PROBLEM DETAILS: Set down word for word each line from the start of the listing through the line that contains "You are a GUI", both included.

--------------------------------------------------

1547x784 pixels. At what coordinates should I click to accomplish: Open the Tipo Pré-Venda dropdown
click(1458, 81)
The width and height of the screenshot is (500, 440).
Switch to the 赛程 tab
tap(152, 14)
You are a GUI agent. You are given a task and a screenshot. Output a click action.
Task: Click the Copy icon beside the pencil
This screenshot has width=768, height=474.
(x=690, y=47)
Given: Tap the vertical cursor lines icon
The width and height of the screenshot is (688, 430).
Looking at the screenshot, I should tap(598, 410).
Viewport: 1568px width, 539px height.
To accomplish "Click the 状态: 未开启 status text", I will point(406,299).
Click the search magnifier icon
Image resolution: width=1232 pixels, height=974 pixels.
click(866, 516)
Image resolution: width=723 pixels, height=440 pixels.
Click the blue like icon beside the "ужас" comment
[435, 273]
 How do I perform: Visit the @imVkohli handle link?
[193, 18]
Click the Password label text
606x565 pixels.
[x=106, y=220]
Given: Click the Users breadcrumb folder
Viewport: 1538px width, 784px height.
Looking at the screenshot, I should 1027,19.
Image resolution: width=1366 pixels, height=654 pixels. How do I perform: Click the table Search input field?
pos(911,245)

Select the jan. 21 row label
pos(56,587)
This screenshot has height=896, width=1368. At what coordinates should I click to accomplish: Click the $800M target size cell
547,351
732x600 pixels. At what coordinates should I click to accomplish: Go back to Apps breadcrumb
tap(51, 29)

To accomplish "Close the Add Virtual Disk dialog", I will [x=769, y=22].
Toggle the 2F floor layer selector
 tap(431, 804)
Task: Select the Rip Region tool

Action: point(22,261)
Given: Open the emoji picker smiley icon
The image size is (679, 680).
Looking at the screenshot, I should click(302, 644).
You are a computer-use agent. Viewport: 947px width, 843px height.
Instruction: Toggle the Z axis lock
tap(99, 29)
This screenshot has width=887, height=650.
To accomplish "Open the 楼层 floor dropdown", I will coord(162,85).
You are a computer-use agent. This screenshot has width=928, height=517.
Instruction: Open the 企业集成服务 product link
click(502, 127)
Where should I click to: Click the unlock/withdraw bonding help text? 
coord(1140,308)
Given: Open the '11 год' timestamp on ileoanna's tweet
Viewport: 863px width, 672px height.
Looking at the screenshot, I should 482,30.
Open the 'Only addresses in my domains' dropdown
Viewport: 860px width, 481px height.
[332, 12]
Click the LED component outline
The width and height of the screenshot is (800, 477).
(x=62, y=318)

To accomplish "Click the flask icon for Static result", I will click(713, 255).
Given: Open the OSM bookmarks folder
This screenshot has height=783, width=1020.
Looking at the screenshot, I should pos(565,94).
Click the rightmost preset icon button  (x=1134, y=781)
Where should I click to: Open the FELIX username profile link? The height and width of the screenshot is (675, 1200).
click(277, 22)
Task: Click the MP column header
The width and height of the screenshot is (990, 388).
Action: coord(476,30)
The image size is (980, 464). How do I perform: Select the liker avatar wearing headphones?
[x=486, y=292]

--------------------------------------------------

WRITTEN SOLUTION:
1547x784 pixels. At what coordinates should I click to accomplish: Open the Tipo Pré-Venda dropdown
click(1458, 81)
The width and height of the screenshot is (500, 440).
Switch to the 赛程 tab
tap(152, 14)
You are a GUI agent. You are given a task and a screenshot. Output a click action.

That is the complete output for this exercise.